*DATA ROWS*:
---
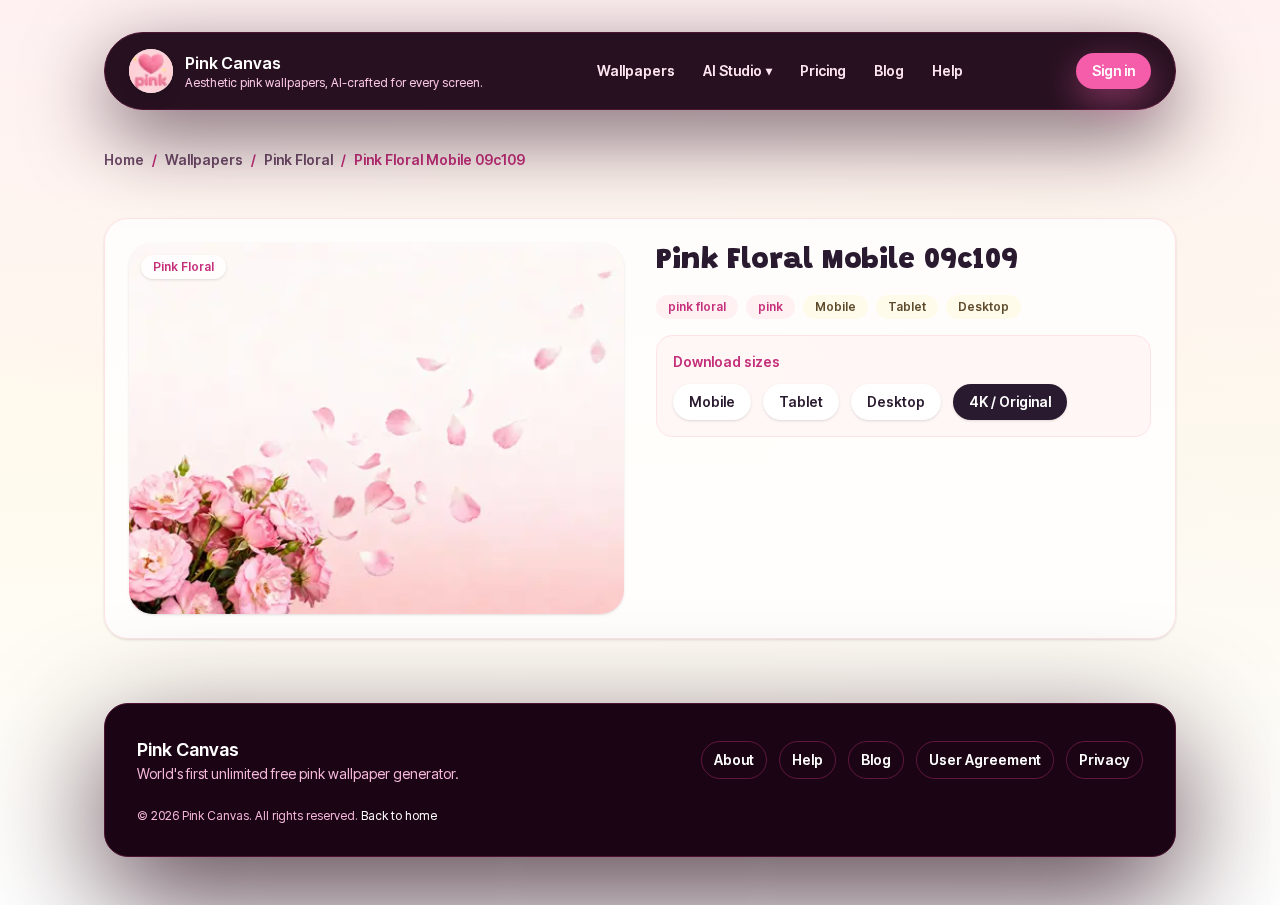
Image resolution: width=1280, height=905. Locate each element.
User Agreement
---
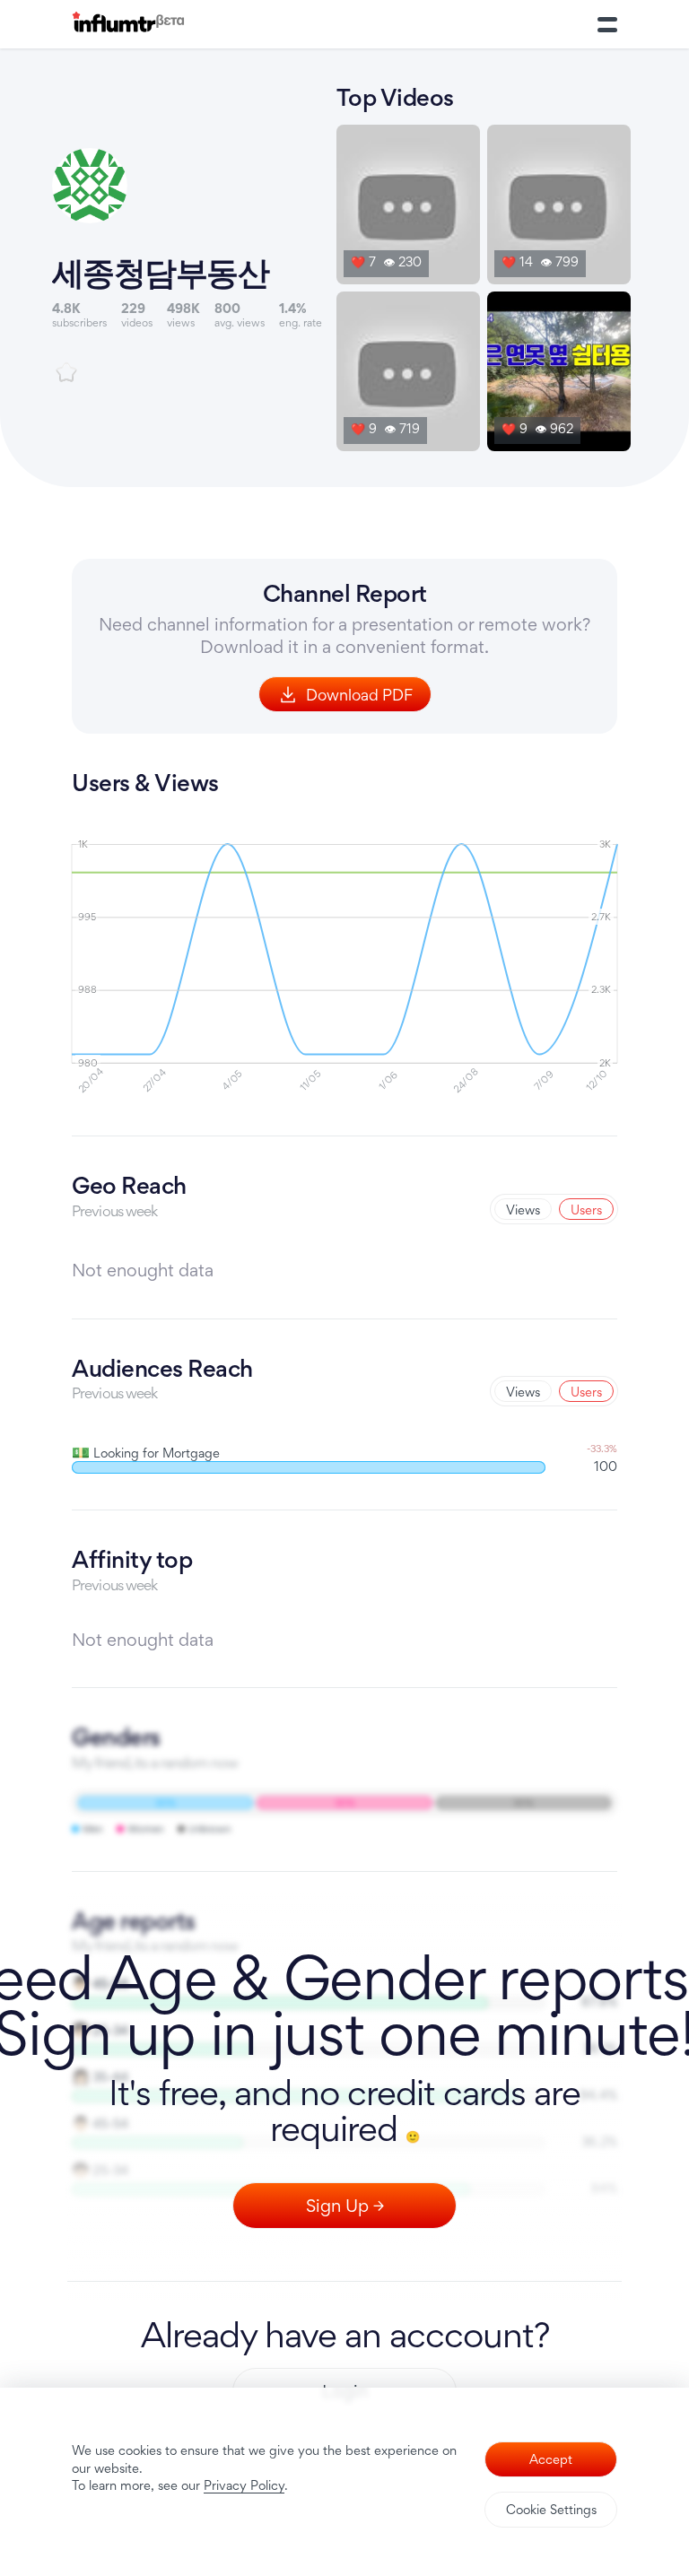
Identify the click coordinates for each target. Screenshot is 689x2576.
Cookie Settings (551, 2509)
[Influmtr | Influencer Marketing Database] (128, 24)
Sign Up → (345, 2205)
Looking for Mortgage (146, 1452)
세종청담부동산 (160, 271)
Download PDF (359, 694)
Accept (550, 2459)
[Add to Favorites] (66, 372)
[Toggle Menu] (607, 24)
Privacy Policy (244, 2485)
---
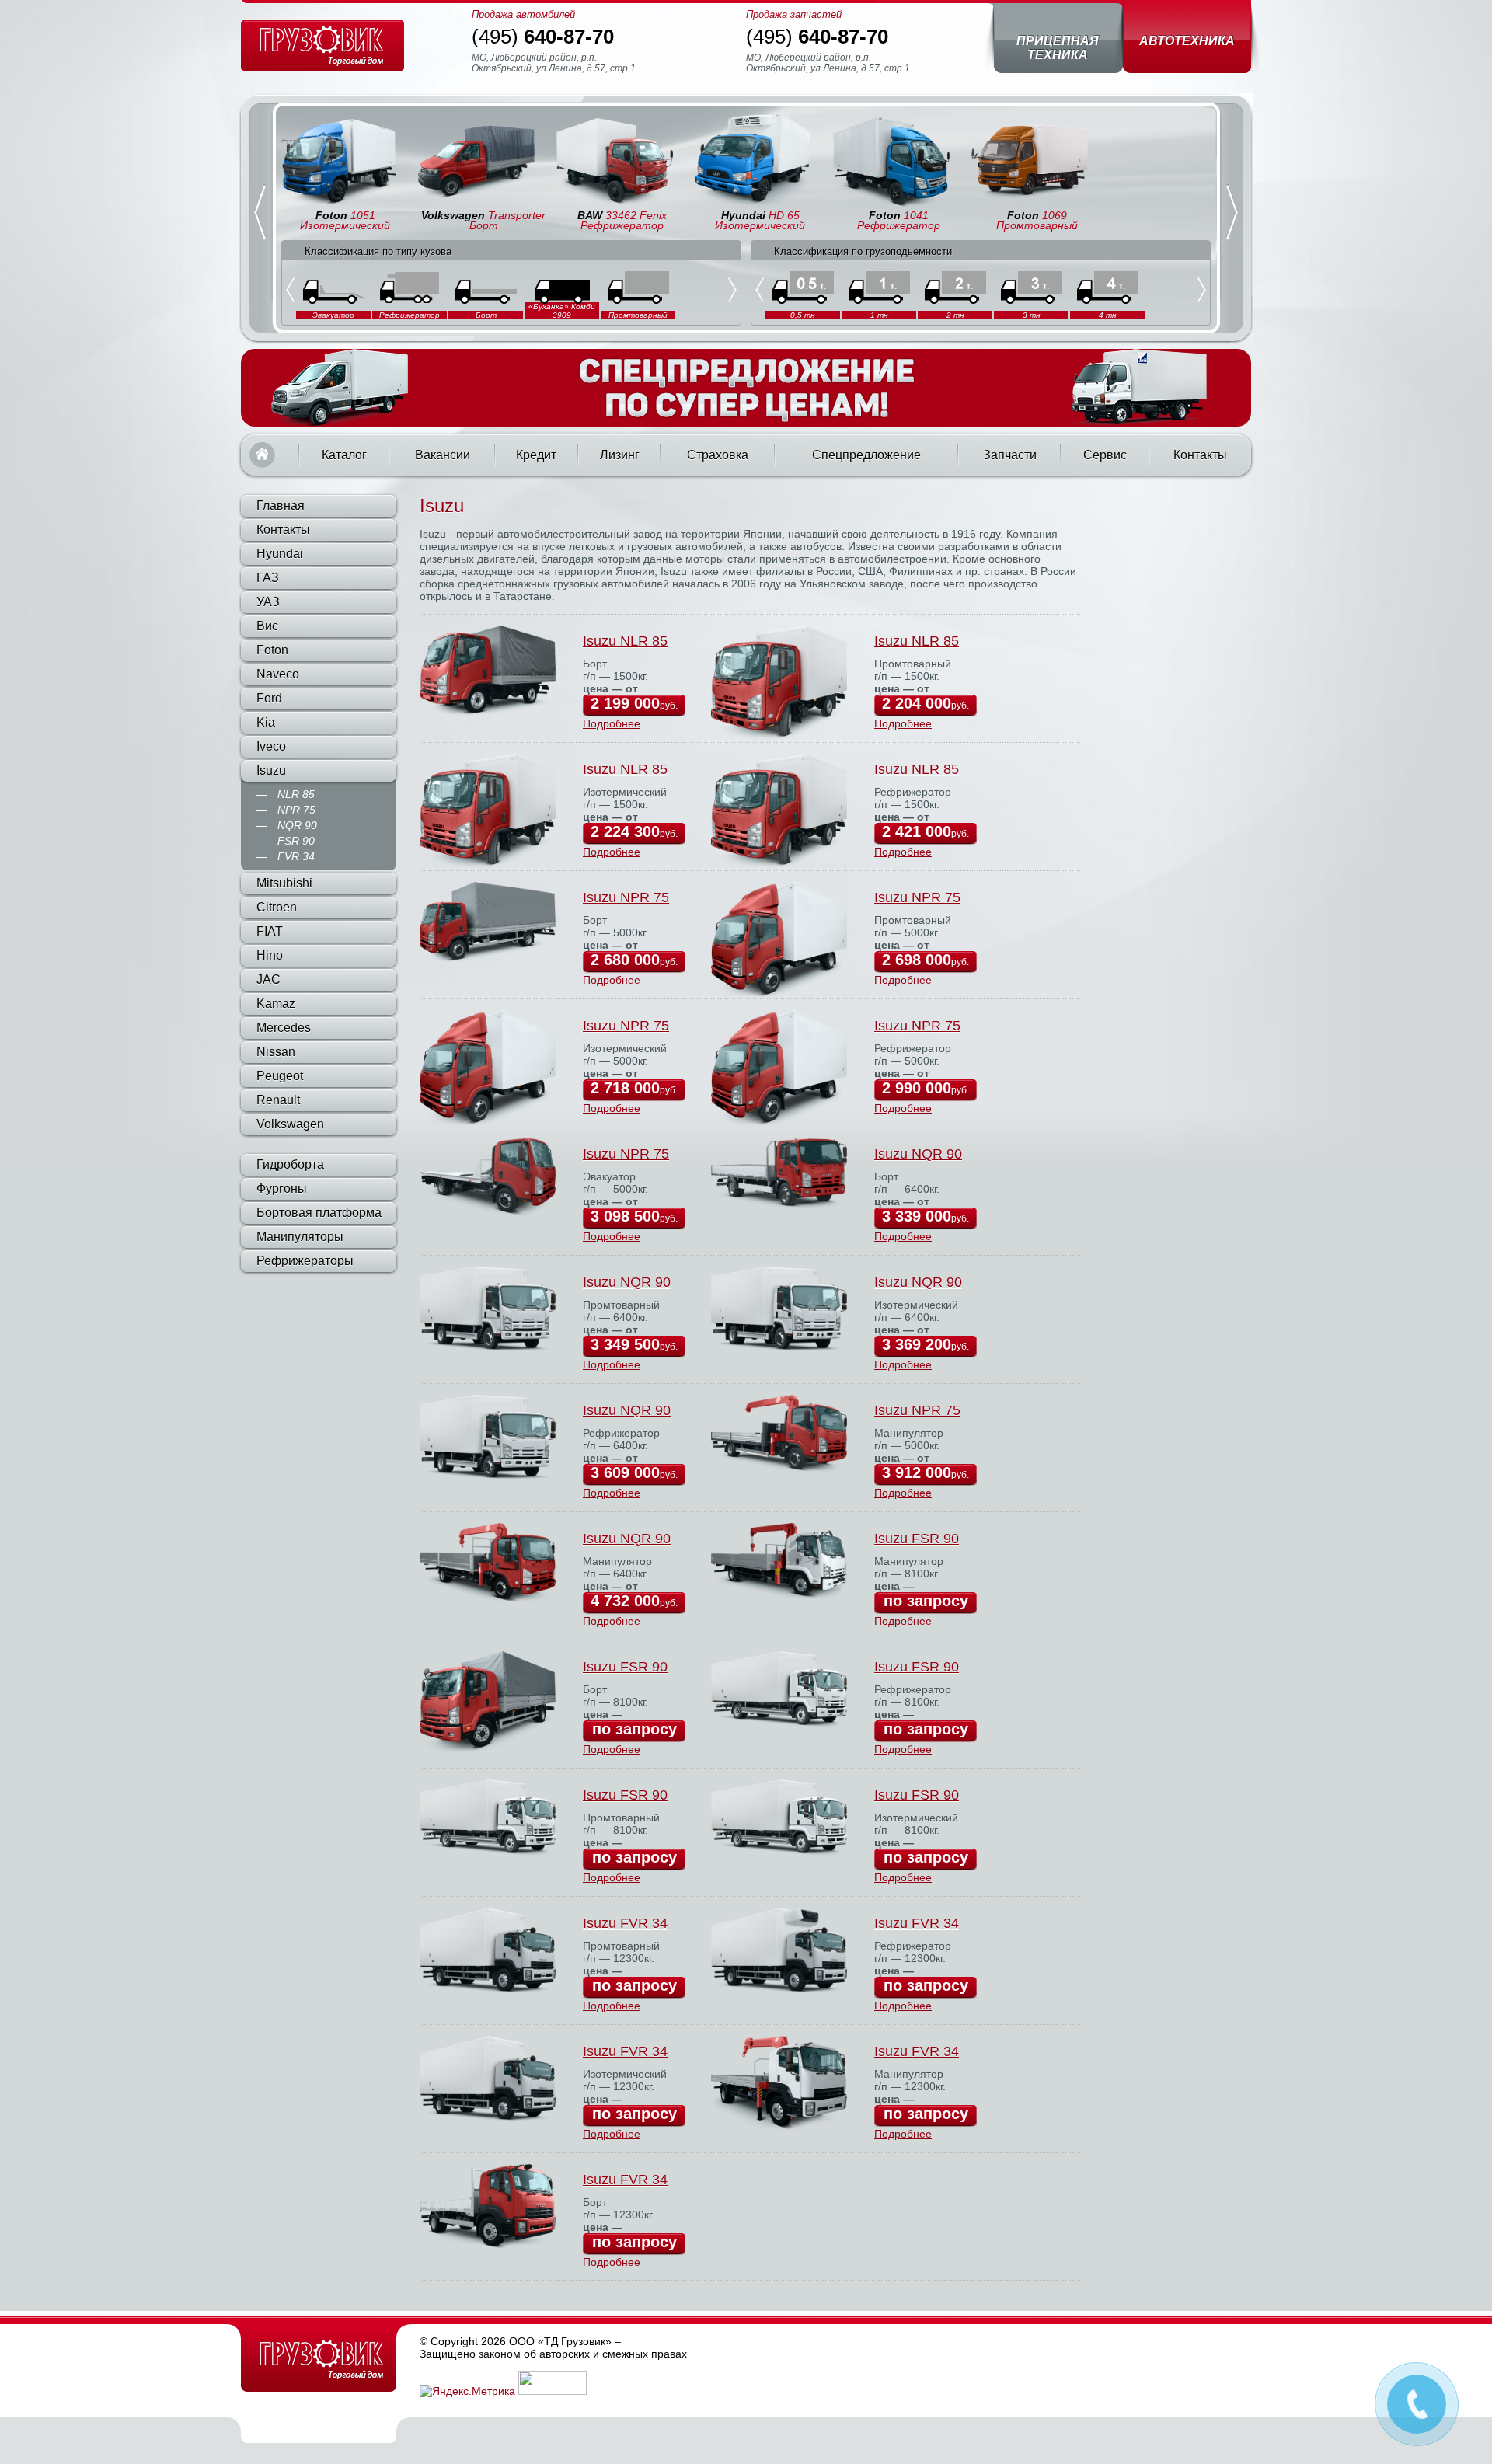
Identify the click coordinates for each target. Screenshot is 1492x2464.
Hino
---
*EXERCISE REQUIREMENTS*: Copy out everything in the data from the line containing "Image resolution: width=1280, height=905." down to the line containing "User Agreement", word for word, with both of those lines included.

*FULL OUTPUT*:
Image resolution: width=1280, height=905. Locate each element.
User Agreement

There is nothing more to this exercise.